Tasks and exercises:
(A) In the opinion piece on Monika Rostvold's art, how long did she sit naked and blindfolded on the library steps?
(B) Continue the opinion piece on Monika Rostvold's art, picking up after its final sentence.

Supplied text:

▬▬▬▬▬▬

Opinion: Rostvold vs. society: Challenging how society views women’s bodies

Mapu Andrade, Staff Writer

You are blindfolded. You see nothing but blackness but feel the warm air around you dance across your bare skin. You hear the footsteps of college students patter around you. You are vulnerable to the gawking eyes of passersby and their undefined judgement for your nudity as you sit on the college steps of Texas State University.

How does one go about making a statement that best honors Sexual Awareness Month and one of the most primal flaws in the image of women? For TSU senior Monika Rostvold, this moment was one she decided would be her empowering senior art piece. She would use her art to destroy the entitlement society claims towards a woman’s body.

On April 27, 2015, Rostvold sat naked and blindfolded on the steps of TSU’s Albert B. Alkek Library for 45 minutes. Despite being initially confused by Rostvold’s actions, viewers became attentive and quick to listen to her story.

Somewhere along the way women were taught to cover the casing of their bodies and to constantly question the way they present themselves for fear of being labeled.

Seriously, we have evolved from thinking the globe was square to chartering flights into outer space, but the image of a woman’s body has yet to redefine itself as something other than a censored object. The ability girls have to own their bodies and express themselves has been locked away by the morals of being “appropriate.”

We can write about it, paint the most detailed picture, or photograph the censored nudity of a female body. But as Rostvold piece revealed, the strongest form of protest is in the actions that go against what is accepted by society, a new idea. Her piece was so demanding and influential because it went against every standard about a woman accepted today in a real life situation.

“The message I was trying to get across was that we shouldn’t be seen as sexual objects,” explained Rostvold to Cosmopolitan Magazine in the April 2015 issue. She reached out and touched women, who like herself, have been victims of sexual assault. They endure the pain of seeing society spit out a message that implies that the attention women attract are reflections of who they are. The strength and pride that being a woman should bring is striped away by a place we should be able to express ourselves freely and call our home. “We’re beautiful and we’re powerful and people should just respect our bodies in that way,” Rostvold continued in the article.

▬▬▬▬▬▬

(Collected data entries)
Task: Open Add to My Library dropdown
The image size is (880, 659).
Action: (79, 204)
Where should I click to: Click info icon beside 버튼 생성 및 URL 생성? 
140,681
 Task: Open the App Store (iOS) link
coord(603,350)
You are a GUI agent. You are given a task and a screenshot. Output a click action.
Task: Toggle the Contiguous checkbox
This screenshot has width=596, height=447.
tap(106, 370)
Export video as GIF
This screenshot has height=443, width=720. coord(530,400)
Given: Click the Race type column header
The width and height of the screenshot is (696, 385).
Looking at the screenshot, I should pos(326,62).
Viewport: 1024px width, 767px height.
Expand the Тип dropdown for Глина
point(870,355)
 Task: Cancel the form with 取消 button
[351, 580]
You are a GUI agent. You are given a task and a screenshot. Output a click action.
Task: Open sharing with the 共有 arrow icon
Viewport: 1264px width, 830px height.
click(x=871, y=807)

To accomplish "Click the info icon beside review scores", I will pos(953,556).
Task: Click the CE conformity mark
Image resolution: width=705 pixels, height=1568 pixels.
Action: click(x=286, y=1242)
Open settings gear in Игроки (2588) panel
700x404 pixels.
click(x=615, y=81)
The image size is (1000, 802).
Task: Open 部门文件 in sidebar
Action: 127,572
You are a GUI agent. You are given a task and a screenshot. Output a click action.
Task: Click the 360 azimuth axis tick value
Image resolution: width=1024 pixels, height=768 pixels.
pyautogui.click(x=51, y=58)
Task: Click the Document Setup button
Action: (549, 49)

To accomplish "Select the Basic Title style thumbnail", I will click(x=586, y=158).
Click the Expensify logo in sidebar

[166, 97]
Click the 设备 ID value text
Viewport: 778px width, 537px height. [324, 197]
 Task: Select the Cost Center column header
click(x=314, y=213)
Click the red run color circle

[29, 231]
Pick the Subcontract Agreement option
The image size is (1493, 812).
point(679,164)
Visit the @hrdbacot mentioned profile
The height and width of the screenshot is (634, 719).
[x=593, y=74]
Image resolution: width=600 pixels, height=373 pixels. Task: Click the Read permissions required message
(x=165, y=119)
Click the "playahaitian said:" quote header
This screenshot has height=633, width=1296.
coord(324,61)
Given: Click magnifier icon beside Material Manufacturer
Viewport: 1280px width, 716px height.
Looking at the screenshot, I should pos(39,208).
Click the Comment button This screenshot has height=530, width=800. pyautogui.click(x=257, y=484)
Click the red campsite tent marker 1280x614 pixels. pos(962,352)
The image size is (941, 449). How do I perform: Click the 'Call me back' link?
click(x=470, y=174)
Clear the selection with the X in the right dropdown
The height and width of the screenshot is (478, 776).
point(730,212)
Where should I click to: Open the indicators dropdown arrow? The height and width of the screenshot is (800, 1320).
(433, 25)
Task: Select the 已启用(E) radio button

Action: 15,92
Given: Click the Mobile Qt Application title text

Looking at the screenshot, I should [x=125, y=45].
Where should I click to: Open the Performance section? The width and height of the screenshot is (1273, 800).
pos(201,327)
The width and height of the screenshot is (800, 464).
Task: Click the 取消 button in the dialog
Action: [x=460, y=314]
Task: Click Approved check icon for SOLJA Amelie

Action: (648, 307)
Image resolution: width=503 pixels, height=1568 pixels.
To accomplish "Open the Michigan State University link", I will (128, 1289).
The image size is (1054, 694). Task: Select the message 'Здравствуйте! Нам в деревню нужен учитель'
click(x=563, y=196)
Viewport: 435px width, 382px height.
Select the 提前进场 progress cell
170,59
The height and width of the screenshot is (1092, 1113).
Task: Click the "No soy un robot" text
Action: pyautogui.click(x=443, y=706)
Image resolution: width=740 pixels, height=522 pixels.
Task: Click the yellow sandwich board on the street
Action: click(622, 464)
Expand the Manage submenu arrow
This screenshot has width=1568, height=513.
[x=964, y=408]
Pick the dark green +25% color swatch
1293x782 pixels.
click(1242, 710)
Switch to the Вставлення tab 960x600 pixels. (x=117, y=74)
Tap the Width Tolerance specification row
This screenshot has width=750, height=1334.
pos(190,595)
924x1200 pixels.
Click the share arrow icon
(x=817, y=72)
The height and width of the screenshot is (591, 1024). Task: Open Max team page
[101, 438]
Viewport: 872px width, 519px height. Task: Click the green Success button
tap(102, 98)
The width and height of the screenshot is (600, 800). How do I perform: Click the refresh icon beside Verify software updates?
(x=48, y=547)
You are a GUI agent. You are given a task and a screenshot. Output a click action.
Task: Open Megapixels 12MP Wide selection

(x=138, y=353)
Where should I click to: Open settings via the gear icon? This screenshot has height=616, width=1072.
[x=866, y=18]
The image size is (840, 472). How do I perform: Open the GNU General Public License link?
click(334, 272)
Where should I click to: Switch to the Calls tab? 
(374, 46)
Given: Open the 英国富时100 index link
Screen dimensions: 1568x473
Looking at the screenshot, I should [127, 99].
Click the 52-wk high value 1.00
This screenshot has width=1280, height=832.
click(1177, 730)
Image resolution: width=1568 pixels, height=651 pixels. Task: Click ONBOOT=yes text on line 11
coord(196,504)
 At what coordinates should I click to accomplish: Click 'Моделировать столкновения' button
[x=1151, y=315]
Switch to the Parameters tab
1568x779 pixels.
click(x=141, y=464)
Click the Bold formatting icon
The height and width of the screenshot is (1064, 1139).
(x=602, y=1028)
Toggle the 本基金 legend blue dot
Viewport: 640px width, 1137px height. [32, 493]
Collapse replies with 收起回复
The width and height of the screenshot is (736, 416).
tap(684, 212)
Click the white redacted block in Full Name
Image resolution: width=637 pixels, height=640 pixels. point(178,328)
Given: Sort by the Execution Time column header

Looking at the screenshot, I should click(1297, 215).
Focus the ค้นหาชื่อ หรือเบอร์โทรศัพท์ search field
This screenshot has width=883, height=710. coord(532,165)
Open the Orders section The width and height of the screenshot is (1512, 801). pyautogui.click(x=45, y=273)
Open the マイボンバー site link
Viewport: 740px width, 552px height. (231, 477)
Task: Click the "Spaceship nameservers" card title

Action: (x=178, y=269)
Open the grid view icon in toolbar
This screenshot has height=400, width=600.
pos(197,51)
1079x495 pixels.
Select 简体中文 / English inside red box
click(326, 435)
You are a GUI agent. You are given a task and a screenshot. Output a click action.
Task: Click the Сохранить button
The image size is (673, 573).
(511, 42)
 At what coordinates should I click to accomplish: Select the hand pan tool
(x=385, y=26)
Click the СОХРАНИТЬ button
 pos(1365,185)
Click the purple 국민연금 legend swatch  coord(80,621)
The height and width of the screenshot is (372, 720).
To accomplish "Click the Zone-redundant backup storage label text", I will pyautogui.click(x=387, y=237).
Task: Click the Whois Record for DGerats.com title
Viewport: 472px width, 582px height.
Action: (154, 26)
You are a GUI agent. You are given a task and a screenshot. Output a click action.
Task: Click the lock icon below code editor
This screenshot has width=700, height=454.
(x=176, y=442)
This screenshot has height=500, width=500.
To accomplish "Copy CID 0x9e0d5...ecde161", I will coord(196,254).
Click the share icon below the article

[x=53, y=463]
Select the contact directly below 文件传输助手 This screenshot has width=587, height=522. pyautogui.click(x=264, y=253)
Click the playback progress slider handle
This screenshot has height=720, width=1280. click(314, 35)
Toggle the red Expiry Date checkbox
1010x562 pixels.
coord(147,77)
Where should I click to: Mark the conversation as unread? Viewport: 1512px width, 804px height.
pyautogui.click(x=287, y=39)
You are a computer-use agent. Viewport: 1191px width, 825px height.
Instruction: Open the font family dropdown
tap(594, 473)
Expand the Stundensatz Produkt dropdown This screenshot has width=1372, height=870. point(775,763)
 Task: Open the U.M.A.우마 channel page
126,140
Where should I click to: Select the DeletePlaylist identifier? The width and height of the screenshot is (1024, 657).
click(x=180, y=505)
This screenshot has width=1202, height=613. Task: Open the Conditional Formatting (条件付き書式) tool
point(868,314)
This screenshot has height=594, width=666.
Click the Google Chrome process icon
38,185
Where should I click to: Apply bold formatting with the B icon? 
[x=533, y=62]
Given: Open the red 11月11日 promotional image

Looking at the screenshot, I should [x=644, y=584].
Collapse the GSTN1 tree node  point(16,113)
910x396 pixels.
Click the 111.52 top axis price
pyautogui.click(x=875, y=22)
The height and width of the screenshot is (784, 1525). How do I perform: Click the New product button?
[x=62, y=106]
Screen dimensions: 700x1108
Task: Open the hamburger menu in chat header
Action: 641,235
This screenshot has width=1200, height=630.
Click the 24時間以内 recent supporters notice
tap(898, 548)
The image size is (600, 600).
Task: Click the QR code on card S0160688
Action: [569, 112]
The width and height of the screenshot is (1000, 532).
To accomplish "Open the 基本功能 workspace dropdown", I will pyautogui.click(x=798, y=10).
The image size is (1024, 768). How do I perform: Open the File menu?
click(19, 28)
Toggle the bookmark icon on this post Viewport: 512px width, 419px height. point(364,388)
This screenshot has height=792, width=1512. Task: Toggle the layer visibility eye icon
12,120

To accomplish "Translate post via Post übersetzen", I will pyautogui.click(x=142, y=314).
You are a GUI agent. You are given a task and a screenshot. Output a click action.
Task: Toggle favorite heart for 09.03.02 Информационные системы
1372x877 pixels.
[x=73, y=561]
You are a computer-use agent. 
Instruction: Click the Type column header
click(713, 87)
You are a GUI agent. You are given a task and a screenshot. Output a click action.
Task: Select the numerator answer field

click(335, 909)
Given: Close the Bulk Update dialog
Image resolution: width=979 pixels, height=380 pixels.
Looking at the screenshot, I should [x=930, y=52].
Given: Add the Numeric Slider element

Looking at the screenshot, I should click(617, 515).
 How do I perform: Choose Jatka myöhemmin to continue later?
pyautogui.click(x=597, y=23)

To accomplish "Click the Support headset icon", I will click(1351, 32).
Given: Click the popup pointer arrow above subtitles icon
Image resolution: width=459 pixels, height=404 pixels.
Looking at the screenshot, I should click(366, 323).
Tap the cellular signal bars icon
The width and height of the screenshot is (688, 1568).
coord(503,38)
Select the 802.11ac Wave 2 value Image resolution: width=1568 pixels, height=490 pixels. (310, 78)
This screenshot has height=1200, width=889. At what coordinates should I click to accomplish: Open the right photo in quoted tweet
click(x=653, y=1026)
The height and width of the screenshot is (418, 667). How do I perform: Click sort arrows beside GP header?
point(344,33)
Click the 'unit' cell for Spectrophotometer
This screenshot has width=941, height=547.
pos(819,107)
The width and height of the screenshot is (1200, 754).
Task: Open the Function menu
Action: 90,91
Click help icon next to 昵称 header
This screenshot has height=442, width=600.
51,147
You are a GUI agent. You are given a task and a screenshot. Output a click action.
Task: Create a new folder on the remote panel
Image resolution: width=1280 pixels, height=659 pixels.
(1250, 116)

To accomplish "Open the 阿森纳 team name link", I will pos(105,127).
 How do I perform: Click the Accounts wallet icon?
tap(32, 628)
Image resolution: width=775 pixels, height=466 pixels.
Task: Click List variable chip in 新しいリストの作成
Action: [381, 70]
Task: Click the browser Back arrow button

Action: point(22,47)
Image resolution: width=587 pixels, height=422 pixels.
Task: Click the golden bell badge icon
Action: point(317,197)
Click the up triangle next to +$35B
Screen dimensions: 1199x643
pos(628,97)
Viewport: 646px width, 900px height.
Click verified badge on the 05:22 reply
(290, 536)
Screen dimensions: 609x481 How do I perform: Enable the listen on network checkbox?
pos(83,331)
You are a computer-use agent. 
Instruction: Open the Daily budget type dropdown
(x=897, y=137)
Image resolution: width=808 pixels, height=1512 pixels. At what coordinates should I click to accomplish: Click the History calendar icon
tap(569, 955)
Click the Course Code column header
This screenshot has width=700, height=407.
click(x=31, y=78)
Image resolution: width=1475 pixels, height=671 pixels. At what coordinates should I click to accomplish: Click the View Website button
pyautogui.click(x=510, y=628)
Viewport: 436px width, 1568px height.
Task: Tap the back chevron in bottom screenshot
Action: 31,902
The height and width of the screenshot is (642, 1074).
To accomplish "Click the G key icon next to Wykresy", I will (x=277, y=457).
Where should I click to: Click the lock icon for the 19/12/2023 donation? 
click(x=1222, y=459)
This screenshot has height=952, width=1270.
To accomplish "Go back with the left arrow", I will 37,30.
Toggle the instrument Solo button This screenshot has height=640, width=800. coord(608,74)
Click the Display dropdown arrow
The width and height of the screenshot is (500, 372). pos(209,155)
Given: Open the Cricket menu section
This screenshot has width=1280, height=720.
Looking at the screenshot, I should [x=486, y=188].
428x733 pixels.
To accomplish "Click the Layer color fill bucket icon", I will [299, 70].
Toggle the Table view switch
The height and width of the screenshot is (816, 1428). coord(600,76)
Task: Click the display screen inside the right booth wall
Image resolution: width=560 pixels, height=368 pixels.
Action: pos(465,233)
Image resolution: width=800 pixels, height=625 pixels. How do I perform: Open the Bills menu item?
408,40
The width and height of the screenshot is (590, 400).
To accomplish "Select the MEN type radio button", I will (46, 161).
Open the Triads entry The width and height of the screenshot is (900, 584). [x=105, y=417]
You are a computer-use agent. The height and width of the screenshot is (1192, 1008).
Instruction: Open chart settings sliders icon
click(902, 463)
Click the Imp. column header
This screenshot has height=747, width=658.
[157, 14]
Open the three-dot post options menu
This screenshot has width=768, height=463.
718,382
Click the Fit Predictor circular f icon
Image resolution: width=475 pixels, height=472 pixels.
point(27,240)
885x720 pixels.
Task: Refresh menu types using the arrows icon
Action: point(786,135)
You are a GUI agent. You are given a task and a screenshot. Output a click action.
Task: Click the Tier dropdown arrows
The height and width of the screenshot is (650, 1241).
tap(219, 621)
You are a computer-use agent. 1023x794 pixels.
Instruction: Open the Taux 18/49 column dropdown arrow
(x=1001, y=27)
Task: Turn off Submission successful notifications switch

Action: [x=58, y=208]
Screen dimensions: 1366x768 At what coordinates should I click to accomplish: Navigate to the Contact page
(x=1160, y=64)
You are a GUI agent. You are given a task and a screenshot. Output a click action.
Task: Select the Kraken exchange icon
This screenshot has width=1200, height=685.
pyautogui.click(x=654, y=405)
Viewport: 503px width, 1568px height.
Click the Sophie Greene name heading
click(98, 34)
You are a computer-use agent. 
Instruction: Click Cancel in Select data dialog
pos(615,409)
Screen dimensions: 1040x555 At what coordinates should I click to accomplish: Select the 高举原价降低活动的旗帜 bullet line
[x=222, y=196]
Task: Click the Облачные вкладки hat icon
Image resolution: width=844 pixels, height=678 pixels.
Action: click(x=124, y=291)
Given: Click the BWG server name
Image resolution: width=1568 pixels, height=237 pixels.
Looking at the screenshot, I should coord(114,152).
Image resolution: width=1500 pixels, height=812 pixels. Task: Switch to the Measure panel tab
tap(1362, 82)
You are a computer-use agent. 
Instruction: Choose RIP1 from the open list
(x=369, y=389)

▬▬▬▬▬▬

Responses by item number:
(A) 45 minutes.

(B)
A woman should not have to filter herself or her body for the approval and maintenance of a character that has been constructed by society because of its obsession with control and entertainment. In some countries like, New Dehli, India, the body of a woman is seen as a temple, adorned with empowering beauty when in its natural state. Yet all around us we hear the lectures of elders telling young women to “Cover up! Hide your skin! Don’t bring negative attention to yourself! Don’t give him reason to approach you!”

There is no sign I am wearing on my body that would give a man the same consent as if the words had left my mouth. It seems as a trend of having society and men interpret what a woman is trying to say has infected our generation. As I start to grow into a woman, I see the value in having a voice in this world and the responsibility it brings.

Through words, actions, ideas, I do not want someone to stand in front of me and consume my chance at being my own person. No one would want that for themselves, their mother, or their daughter. Of all the things I wish for myself in my future, finding a point in life where I have a voice that stirs others, diminishes the boundaries I grew up with and can be heard would be the greatest.

Feminism is not about empowering women to a new level. We are already empowered. It is about changing the way people recognize this empowerment. This word is not about a woman who desires a competition with the male sex but a life where she is not spoken for, not controlled by a man’s judgement, and not shamed by the form of beauty in which she entered this world.

The art piece of Monika Rostvold exemplified something about the power women have. When we live in a world where women must reshape the boundaries that have been set up for us, we need to see ourselves in a powerful light and change the perception of those around us with that power. The power of women is not in the word “feminism,” but in the actions, significance, and ambition it represents.